Paper: arXiv:2605.07278
What Is Included
.
├── train.py / eval.py # five-task pixel-control training and MPC evaluation
├── jepa.py # LeWM/RC-aux latent world model
├── module.py # predictor, regularizer, reachability head
├── rcaux.py # multi-horizon and reachability objectives
├── config/
│ ├── train/ # LeWM and RC-aux configs
│ └── eval/ # TwoRoom, Reacher, Push-T, Cube configs
├── scripts/
│ └── eval_dino_family_official.py
├── libero/ # LIBERO-Goal OFT/BCRNN action-head scripts
├── tools/ # fixed-group generation and success summaries
└── results/ # result CSV summaries
Checkpoints and datasets are not stored in the GitHub repository. We release the main public checkpoint separately on Hugging Face.
Installation
Python 3.10 is recommended.
python -m venv .venv
source .venv/bin/activate
python -m pip install --upgrade pip
python -m pip install -r requirements.txt
For headless MuJoCo evaluation:
export MUJOCO_GL=egl
Data and Checkpoints
The five pixel-control tasks use stable-worldmodel's cache root:
export STABLEWM_HOME=/path/to/stable-wm-cache
Expected dataset locations:
| Task | Dataset path under $STABLEWM_HOME |
|---|---|
| TwoRoom | tworoom.h5 |
| Reacher | dmc/reacher_random.h5 |
| Push-T | pusht_expert_train.h5 |
| Cube | ogbench/cube_single_expert.h5 |
| Wall | dino_wall.h5 |
Checkpoint paths are resolved relative to $STABLEWM_HOME. Pass policy stems without the _object.ckpt suffix.
Five-Task Evaluation
Example with the released TwoRoom RC-aux checkpoint:
mkdir -p "$STABLEWM_HOME/tworoom_rcaux"
cp /path/to/hf_release/rcaux/checkpoints/pixel_control/tworoom_rcaux/* "$STABLEWM_HOME/tworoom_rcaux/"

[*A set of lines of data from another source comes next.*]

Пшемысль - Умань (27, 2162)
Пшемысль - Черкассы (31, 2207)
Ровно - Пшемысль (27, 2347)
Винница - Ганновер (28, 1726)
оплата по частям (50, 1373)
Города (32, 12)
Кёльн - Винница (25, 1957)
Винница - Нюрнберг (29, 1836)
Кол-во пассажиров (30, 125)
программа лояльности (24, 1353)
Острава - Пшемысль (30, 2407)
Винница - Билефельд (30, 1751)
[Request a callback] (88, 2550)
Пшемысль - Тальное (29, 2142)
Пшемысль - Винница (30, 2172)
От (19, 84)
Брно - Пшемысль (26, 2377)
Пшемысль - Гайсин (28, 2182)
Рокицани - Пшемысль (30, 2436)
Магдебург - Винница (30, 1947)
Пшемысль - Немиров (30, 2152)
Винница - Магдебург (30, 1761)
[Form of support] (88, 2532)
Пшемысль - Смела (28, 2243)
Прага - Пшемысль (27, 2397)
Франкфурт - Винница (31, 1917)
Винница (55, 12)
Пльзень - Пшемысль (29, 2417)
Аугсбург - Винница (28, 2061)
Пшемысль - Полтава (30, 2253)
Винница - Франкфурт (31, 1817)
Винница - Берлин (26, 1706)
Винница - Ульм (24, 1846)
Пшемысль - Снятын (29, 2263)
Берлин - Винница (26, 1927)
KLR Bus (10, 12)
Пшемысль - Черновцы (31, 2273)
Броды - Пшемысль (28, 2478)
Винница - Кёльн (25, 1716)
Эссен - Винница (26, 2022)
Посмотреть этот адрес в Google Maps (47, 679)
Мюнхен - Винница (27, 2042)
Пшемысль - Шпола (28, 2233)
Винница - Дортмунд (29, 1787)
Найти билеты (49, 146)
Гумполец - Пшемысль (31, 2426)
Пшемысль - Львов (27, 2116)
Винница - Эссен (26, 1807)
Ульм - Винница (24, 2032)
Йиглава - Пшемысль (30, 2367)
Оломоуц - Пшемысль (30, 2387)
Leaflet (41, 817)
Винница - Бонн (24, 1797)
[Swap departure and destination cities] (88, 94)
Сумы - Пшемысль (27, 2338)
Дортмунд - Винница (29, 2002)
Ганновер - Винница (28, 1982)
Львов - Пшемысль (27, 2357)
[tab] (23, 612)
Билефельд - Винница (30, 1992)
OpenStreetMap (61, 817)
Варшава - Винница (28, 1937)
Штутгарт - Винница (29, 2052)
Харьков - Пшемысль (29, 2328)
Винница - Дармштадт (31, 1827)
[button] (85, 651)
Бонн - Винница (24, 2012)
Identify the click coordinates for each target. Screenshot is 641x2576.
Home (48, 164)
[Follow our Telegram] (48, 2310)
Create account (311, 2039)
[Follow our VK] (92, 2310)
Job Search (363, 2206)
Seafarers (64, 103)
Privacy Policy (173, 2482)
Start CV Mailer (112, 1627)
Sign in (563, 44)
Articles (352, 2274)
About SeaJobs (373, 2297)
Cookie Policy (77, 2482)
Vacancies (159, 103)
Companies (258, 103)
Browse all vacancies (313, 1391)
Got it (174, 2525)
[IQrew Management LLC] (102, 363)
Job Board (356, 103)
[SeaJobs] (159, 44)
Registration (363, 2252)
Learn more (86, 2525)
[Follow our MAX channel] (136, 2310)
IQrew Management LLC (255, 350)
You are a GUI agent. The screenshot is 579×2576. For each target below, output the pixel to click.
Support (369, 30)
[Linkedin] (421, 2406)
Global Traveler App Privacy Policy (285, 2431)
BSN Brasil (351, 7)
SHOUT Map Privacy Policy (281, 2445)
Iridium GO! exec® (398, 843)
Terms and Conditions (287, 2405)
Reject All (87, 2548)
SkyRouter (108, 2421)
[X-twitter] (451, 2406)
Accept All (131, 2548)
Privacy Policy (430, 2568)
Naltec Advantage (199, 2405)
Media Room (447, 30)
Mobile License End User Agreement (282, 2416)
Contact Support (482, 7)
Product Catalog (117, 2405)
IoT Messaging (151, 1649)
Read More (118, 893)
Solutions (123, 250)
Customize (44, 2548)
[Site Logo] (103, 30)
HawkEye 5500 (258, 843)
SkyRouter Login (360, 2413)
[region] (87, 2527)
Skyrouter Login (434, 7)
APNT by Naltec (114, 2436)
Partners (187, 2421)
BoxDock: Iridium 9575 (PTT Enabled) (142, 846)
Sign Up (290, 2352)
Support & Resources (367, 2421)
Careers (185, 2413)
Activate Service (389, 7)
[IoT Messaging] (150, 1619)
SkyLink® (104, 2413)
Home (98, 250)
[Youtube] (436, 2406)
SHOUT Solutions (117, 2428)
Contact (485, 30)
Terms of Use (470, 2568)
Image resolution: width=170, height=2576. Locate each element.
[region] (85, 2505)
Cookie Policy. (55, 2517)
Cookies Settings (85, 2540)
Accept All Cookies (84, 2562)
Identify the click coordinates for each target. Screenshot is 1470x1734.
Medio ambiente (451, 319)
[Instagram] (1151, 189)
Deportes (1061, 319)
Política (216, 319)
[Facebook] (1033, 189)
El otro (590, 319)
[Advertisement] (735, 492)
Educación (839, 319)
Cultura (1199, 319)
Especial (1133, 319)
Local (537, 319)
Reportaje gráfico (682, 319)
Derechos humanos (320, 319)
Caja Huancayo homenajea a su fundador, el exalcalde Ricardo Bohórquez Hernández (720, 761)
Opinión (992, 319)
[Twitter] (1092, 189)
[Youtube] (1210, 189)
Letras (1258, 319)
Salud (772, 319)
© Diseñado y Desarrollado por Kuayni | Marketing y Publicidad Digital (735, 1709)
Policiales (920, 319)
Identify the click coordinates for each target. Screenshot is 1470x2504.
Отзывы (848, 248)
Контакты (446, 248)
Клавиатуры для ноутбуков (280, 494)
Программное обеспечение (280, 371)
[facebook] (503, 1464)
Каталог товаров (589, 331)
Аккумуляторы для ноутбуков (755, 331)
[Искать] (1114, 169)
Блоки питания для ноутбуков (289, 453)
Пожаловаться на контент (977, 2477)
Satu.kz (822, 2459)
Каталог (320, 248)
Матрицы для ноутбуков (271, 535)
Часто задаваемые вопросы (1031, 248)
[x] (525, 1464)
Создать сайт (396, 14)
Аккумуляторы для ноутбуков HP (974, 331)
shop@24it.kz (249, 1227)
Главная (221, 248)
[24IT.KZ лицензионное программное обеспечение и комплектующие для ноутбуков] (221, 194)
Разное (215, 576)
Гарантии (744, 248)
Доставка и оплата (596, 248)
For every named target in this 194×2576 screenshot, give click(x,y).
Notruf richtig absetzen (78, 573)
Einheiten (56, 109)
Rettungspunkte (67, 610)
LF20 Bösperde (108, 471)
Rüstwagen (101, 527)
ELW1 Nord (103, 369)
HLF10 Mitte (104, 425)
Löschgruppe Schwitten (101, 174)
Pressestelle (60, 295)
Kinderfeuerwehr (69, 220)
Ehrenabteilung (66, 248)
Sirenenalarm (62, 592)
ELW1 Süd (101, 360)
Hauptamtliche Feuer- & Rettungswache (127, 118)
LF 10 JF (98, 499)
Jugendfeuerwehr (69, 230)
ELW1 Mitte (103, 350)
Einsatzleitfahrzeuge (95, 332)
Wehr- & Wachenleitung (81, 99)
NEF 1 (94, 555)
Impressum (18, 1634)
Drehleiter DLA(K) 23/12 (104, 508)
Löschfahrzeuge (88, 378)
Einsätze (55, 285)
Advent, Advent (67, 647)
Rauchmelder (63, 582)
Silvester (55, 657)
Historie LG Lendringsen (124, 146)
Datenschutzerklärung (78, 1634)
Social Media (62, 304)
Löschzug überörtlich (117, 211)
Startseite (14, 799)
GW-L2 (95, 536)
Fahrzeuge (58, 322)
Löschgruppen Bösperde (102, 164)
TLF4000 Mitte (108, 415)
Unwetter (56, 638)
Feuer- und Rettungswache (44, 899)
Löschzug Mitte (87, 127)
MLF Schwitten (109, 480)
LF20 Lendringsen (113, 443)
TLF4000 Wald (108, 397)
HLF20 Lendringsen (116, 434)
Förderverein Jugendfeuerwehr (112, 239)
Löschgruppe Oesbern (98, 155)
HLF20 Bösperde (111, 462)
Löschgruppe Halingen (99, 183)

python eval.py --config-name=tworoom.yaml \
cache_dir="$STABLEWM_HOME" \
policy=tworoom_rcaux/rcaux_tworoom \
+planner_override.use_reachability_cost=true \
+planner_override.reachability_cost_weight=0.85 \
output.filename=tworoom_rcaux_eval.txt
Use fixed evaluation groups by passing:
eval.row_indices_file=/path/to/group_00.json
Summarize logs:
python tools/summarize_group_success.py /path/to/results/*.txt
Wall uses the DINO-WM environment-native benchmark path. Provide the DINO-WM source checkout and Wall dataset explicitly:
python scripts/eval_dino_family_official.py \
--source-root /path/to/dino_wm \
--benchmark wall \
--policy-kind object \
--policy /path/to/lewm_epoch_8_object.ckpt \
--dataset-path "$STABLEWM_HOME/dino_wall.h5" \
--val-dataset-path "$STABLEWM_HOME/dino_wall.h5" \
--num-samples 600 \
--n-steps 20 \
--topk 60 \
--horizon 8 \
--receding-horizon 4 \
--action-block 5 \
--goal-cost-reduce softmin \
--goal-cost-softmin-temperature 1.0 \
--use-reachability-cost on \
--reachability-cost-weight 0.85 \
--output wall_rcaux_eval.txt
Training
LeWM baseline:
python train.py --config-name=lewm.yaml \
data=tworoom \
wandb.enabled=false \
output_model_name=lewm_tworoom \
subdir=tworoom/lewm_tworoom
RC-aux:
python train.py --config-name=rcaux_default.yaml \
data=tworoom \
wandb.enabled=false \
output_model_name=rcaux_tworoom \
subdir=tworoom/rcaux_tworoom
Continuation from an existing LeWM checkpoint:
init.weights_path=/path/to/source_object.ckpt init.strict=false
LIBERO-Goal
The LIBERO-Goal extension code is under libero/. It trains an OFT-style action chunk head on top of the LeWM-family representation and evaluates with the official LIBERO success checker.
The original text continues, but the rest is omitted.